Tristement, la dernière décennie a été marquée par de nombreuses tragédies aux quatre coins de la planète. À un tel point que le 1er octobre 2015, le président américain de l’époque, Barack Obama, avait déploré que cela était devenu une «habitude».

Geneviève Belleville, Ph. D. en psychologie et professeure à l’Université Laval depuis 2009, est une spécialiste des troubles anxieux et des chocs post-traumatiques. Selon elle, il y a plusieurs façons de réagir devant les différentes tragédies, que ce soit une fusillade ou un attentat terroriste.

«Devant un traumatisme, la réaction émotive peut engendrer un besoin de s’exprimer ou encore de garder cela pour soi. C’est du cas par cas. Chaque tragédie a ses particularités.»

À certaines occasions, il n’est pas rare d’entendre des citoyens, ou de lire des internautes, qui expriment leur indifférence face aux événements. Pourquoi?

«[L’être humain] peut être porté à se protéger.
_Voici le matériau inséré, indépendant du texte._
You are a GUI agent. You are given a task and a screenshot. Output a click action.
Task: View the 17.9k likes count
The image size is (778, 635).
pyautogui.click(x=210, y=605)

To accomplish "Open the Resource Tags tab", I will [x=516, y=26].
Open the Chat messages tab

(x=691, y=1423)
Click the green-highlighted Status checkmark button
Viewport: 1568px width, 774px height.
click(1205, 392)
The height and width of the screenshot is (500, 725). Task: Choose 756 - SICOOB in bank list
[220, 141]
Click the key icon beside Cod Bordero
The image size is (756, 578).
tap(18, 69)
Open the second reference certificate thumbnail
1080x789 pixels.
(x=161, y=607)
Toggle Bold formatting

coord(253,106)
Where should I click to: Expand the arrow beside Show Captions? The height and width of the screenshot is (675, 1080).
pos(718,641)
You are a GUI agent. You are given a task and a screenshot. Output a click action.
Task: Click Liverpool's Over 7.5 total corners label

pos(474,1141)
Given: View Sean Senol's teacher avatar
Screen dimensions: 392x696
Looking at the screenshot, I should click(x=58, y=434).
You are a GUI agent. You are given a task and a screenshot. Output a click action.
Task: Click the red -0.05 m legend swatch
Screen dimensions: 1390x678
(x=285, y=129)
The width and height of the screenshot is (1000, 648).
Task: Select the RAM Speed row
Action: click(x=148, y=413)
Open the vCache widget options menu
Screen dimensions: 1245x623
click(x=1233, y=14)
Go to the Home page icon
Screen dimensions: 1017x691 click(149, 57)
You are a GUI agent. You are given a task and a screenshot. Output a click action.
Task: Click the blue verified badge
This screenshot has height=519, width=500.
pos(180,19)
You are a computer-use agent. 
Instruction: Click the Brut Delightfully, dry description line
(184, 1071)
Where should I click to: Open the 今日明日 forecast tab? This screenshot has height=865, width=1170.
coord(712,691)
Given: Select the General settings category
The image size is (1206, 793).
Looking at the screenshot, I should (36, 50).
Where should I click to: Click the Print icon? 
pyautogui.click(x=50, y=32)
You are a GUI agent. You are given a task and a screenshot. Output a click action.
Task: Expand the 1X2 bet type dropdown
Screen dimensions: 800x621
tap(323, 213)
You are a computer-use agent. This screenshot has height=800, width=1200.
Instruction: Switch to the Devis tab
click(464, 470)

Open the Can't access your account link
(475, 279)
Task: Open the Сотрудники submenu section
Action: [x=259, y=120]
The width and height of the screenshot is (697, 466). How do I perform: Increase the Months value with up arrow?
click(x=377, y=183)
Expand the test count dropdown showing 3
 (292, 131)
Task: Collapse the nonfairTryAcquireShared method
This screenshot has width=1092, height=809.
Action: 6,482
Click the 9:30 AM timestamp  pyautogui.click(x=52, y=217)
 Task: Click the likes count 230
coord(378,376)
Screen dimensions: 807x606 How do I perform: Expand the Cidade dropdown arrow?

Il est difficile d’inclure dans notre vision que des gens peuvent avoir des pensées aussi radicales et malintentionnées.»

Mme Belleville cite différentes études, faites auprès de citoyens de pays en guerre civile, qui ont prouvé qu’il était possible de s’adapter à une certaine forme de violence, en conservant un bon sommeil et en poursuivant les activités quotidiennes, malgré le contexte de guerre civile.

Impossible de s’y préparer
L’Europe, notamment la France, a été grandement ciblée par les terroristes, notamment pour les événements de Charlie Hebdo, de Paris ou de Nice, entre autres. Chaque fois, la population québécoise s’est empressée d’envoyer ses condoléances aux dirigeants français par l’entremise des hommes politiques de la Belle Province.

«L’empathie, c’est être en mesure de se mettre à la place d’une autre personne, d’imaginer ses émotions sans les vivre. Les Français sont considérés comme nos cousins, nos populations se ressemblent et nous parlons la même langue, alors nous sommes peut-être plus enclins à manifester notre empathie à leur égard.»

À plusieurs reprises, une question planait à travers la province: «Est-ce qu’un jour, le Québec sera la cible d’un attentat terroriste?» Souvent, la réponse portait à être positive, selon plusieurs experts invités à se prononcer sur le sujet.

«Peut-on se préparer à quelque chose d’imprévisible? Sachant que nous ne sommes pas à l’abri, rien ne signifie qu’on peut banaliser cela quand ça arrive.»